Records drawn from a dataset
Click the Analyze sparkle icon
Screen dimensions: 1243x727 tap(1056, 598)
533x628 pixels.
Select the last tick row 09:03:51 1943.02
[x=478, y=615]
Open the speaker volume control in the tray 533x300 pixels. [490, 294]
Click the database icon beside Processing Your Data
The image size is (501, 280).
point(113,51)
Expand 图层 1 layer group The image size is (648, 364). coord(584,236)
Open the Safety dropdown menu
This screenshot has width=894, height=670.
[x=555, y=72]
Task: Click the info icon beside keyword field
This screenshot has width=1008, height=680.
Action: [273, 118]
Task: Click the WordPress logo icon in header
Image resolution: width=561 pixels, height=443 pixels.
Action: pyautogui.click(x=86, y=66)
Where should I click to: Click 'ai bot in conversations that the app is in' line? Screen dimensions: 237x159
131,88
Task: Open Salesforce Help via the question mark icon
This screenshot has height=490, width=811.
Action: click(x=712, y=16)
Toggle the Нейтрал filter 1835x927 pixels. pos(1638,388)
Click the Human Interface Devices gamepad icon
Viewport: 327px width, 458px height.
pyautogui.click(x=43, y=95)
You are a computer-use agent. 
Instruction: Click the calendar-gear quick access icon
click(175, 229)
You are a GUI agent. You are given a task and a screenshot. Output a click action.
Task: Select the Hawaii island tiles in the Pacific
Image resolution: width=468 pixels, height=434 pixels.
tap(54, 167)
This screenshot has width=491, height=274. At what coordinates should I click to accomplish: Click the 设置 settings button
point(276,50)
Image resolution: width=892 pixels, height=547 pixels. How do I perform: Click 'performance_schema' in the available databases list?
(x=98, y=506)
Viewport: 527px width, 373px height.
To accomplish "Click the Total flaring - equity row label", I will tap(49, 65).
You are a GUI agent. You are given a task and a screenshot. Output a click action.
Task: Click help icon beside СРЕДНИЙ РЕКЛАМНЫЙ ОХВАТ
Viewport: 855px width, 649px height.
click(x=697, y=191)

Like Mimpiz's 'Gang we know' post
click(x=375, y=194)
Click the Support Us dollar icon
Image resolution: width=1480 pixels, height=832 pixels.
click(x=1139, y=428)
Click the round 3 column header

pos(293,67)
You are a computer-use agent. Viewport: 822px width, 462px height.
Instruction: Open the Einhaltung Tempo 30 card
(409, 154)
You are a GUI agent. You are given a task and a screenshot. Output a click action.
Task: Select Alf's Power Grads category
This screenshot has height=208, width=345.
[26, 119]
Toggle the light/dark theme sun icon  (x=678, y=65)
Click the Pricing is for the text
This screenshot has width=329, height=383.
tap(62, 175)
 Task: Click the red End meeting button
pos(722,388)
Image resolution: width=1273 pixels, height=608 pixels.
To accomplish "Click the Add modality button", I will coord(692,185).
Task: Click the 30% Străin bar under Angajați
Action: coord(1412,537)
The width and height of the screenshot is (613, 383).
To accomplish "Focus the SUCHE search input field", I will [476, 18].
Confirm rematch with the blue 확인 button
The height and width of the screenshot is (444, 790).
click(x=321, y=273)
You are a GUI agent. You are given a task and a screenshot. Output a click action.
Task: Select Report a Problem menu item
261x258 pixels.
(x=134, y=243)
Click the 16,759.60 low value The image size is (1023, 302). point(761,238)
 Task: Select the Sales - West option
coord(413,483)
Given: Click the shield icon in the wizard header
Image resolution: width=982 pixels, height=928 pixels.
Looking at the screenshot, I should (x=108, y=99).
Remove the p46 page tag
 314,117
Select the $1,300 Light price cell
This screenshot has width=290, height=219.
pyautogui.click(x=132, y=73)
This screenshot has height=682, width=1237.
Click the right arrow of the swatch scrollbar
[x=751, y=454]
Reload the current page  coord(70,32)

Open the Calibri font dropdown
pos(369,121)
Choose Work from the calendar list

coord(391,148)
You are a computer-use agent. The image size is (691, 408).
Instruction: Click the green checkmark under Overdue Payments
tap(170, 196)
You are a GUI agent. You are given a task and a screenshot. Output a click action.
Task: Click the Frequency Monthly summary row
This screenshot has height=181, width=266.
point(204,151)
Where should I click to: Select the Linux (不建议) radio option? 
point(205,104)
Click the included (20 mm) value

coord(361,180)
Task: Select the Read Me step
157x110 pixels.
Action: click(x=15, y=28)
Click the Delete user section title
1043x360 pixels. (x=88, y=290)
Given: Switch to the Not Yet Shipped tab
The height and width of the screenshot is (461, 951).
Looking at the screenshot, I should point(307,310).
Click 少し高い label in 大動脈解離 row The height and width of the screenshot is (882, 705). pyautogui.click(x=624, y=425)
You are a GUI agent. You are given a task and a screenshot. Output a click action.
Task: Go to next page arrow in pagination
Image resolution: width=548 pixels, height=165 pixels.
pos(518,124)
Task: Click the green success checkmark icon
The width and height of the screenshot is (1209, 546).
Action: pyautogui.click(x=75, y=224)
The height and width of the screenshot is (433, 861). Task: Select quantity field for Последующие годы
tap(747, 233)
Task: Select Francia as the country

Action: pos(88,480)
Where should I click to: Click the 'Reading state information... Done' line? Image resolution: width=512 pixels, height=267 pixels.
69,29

▶ _About this task_
Each of the entries above is to be repeated exactly.

▶ _Result for this task_
Click the Analyze sparkle icon
Screen dimensions: 1243x727 tap(1056, 598)
533x628 pixels.
Select the last tick row 09:03:51 1943.02
[x=478, y=615]
Open the speaker volume control in the tray 533x300 pixels. [490, 294]
Click the database icon beside Processing Your Data
The image size is (501, 280).
point(113,51)
Expand 图层 1 layer group The image size is (648, 364). coord(584,236)
Open the Safety dropdown menu
This screenshot has width=894, height=670.
[x=555, y=72]
Task: Click the info icon beside keyword field
This screenshot has width=1008, height=680.
Action: [273, 118]
Task: Click the WordPress logo icon in header
Image resolution: width=561 pixels, height=443 pixels.
Action: pyautogui.click(x=86, y=66)
Where should I click to: Click 'ai bot in conversations that the app is in' line? Screen dimensions: 237x159
131,88
Task: Open Salesforce Help via the question mark icon
This screenshot has height=490, width=811.
Action: click(x=712, y=16)
Toggle the Нейтрал filter 1835x927 pixels. pos(1638,388)
Click the Human Interface Devices gamepad icon
Viewport: 327px width, 458px height.
pyautogui.click(x=43, y=95)
You are a computer-use agent. 
Instruction: Click the calendar-gear quick access icon
click(175, 229)
You are a GUI agent. You are given a task and a screenshot. Output a click action.
Task: Select the Hawaii island tiles in the Pacific
Image resolution: width=468 pixels, height=434 pixels.
tap(54, 167)
This screenshot has width=491, height=274. At what coordinates should I click to accomplish: Click the 设置 settings button
point(276,50)
Image resolution: width=892 pixels, height=547 pixels. How do I perform: Click 'performance_schema' in the available databases list?
(x=98, y=506)
Viewport: 527px width, 373px height.
To accomplish "Click the Total flaring - equity row label", I will tap(49, 65).
You are a GUI agent. You are given a task and a screenshot. Output a click action.
Task: Click help icon beside СРЕДНИЙ РЕКЛАМНЫЙ ОХВАТ
Viewport: 855px width, 649px height.
click(x=697, y=191)

Like Mimpiz's 'Gang we know' post
click(x=375, y=194)
Click the Support Us dollar icon
Image resolution: width=1480 pixels, height=832 pixels.
click(x=1139, y=428)
Click the round 3 column header

pos(293,67)
You are a computer-use agent. Viewport: 822px width, 462px height.
Instruction: Open the Einhaltung Tempo 30 card
(409, 154)
You are a GUI agent. You are given a task and a screenshot. Output a click action.
Task: Select Alf's Power Grads category
This screenshot has height=208, width=345.
[26, 119]
Toggle the light/dark theme sun icon  (x=678, y=65)
Click the Pricing is for the text
This screenshot has width=329, height=383.
tap(62, 175)
 Task: Click the red End meeting button
pos(722,388)
Image resolution: width=1273 pixels, height=608 pixels.
To accomplish "Click the Add modality button", I will coord(692,185).
Task: Click the 30% Străin bar under Angajați
Action: coord(1412,537)
The width and height of the screenshot is (613, 383).
To accomplish "Focus the SUCHE search input field", I will [476, 18].
Confirm rematch with the blue 확인 button
The height and width of the screenshot is (444, 790).
click(x=321, y=273)
You are a GUI agent. You are given a task and a screenshot. Output a click action.
Task: Select Report a Problem menu item
261x258 pixels.
(x=134, y=243)
Click the 16,759.60 low value The image size is (1023, 302). point(761,238)
 Task: Select the Sales - West option
coord(413,483)
Given: Click the shield icon in the wizard header
Image resolution: width=982 pixels, height=928 pixels.
Looking at the screenshot, I should (x=108, y=99).
Remove the p46 page tag
 314,117
Select the $1,300 Light price cell
This screenshot has width=290, height=219.
pyautogui.click(x=132, y=73)
This screenshot has height=682, width=1237.
Click the right arrow of the swatch scrollbar
[x=751, y=454]
Reload the current page  coord(70,32)

Open the Calibri font dropdown
pos(369,121)
Choose Work from the calendar list

coord(391,148)
You are a computer-use agent. The image size is (691, 408).
Instruction: Click the green checkmark under Overdue Payments
tap(170, 196)
You are a GUI agent. You are given a task and a screenshot. Output a click action.
Task: Click the Frequency Monthly summary row
This screenshot has height=181, width=266.
point(204,151)
Where should I click to: Select the Linux (不建议) radio option? 
point(205,104)
Click the included (20 mm) value

coord(361,180)
Task: Select the Read Me step
157x110 pixels.
Action: click(x=15, y=28)
Click the Delete user section title
1043x360 pixels. (x=88, y=290)
Given: Switch to the Not Yet Shipped tab
The height and width of the screenshot is (461, 951).
Looking at the screenshot, I should point(307,310).
Click 少し高い label in 大動脈解離 row The height and width of the screenshot is (882, 705). pyautogui.click(x=624, y=425)
You are a GUI agent. You are given a task and a screenshot. Output a click action.
Task: Go to next page arrow in pagination
Image resolution: width=548 pixels, height=165 pixels.
pos(518,124)
Task: Click the green success checkmark icon
The width and height of the screenshot is (1209, 546).
Action: pyautogui.click(x=75, y=224)
The height and width of the screenshot is (433, 861). Task: Select quantity field for Последующие годы
tap(747, 233)
Task: Select Francia as the country

Action: pos(88,480)
Where should I click to: Click the 'Reading state information... Done' line? Image resolution: width=512 pixels, height=267 pixels.
69,29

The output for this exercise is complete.